In terms of practical applications, although we have demonstrated that the U-Net model fed with the four informative bands (RF) achieved the best prediction performance in our test dataset, and is much better than Sen2Cor and RF models, we should acknowledge that the efficient execution of deep-learning models often requires advanced hardware (e.g., GPU) and higher computation demands, thus making it less convenient to implement than the threshold test-based methods. However, with technology development and algorithm evolution, the application of deep-learning models in satellite images will become mainstream in the future.

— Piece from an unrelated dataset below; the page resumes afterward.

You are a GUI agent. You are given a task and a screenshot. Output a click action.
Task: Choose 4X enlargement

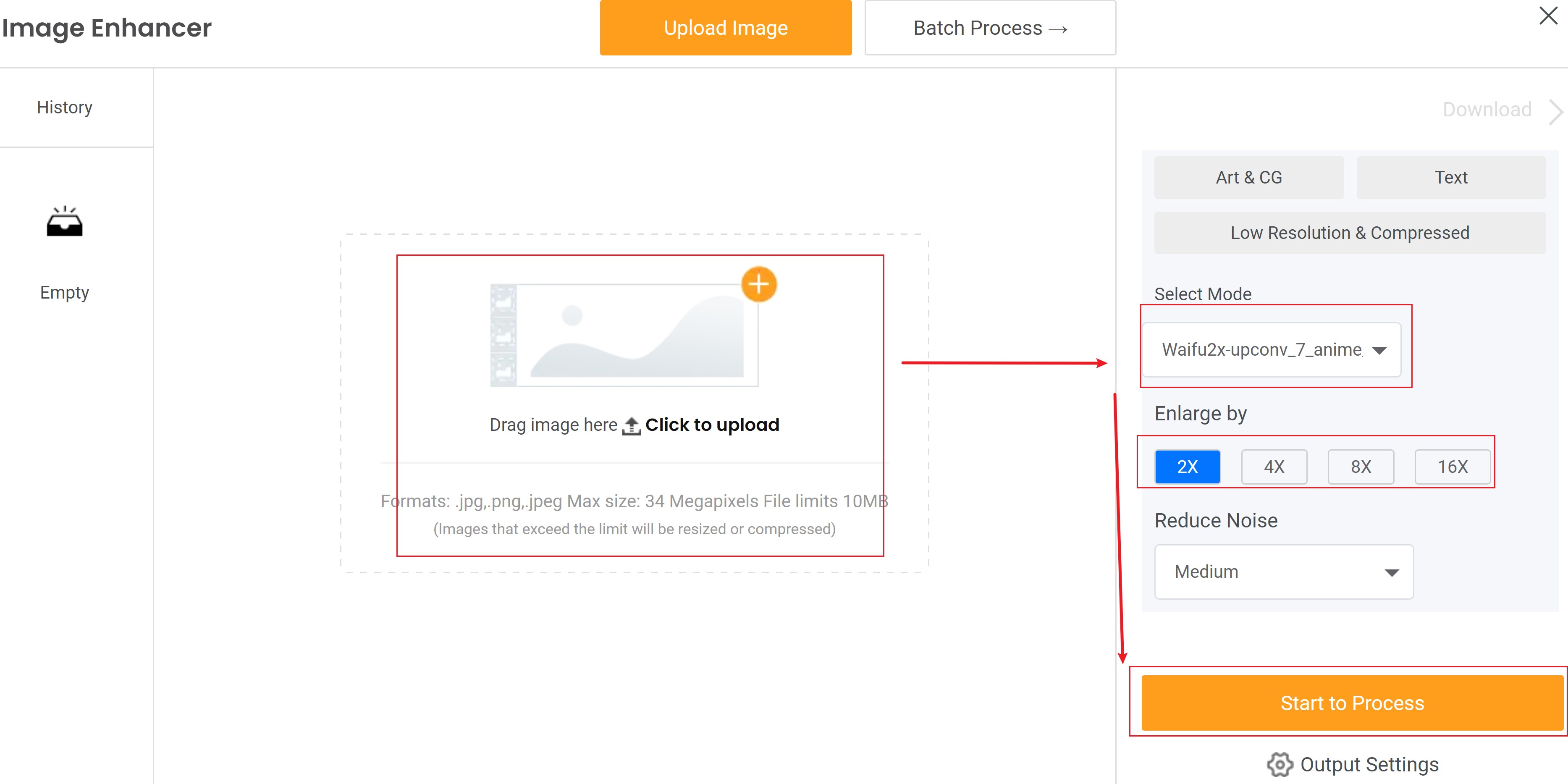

5. Conclusions and Future Work
This work investigates the problem of snow coverage mapping by learning from Sentinel-2 multispectral satellite images via conventional machine- and recent deep-learning methods. To this end, the largest (to our best knowledge) satellite image dataset for snow coverage mapping is first collected by downloading Sentinel-2 satellite images at different locations and times, followed by manual data labeling via a semi-automatic data labeling tool in QGIS. Then, both a random forest-based conventional machine-learning approach and a U-Net-based deep-learning approach are applied to the labeled dataset so that their performance can be compared. In addition, different band inputs are also compared including a RGB three-band image, selected four bands via feature selection, and full multispectral bands. It is shown that (1) both conventional machine-learning and recent deep-learning methods significantly outperform the existing rule-based Sen2Cor product for snow mapping; (2) U-Net generally outperforms the random forest since both spectral and spatial information is incorporated in U-Net; (3) the best spectral band combination for snow coverage mapping is B2, B11, B4 and B9, even outperforming all spectral band combinations.
Although the results in this study are very encouraging, there is still much room for further development. For example, (1) in terms of data source, more labeled images from different locations and under diverse background conditions are required to generate a more representative dataset; (2) in terms of algorithm, the representative machine-learning algorithm (e.g., random forest, U-Net) are compared to obtain a baseline performance in this study, and more advanced deep-learning algorithms should be further considered/developed to further improve the performance; (3) in terms of practical application, a supervised learning approach is adopted in this study, and semi-supervised or even unsupervised algorithm should also be exploited so that the workload on data labeling can be significantly reduced.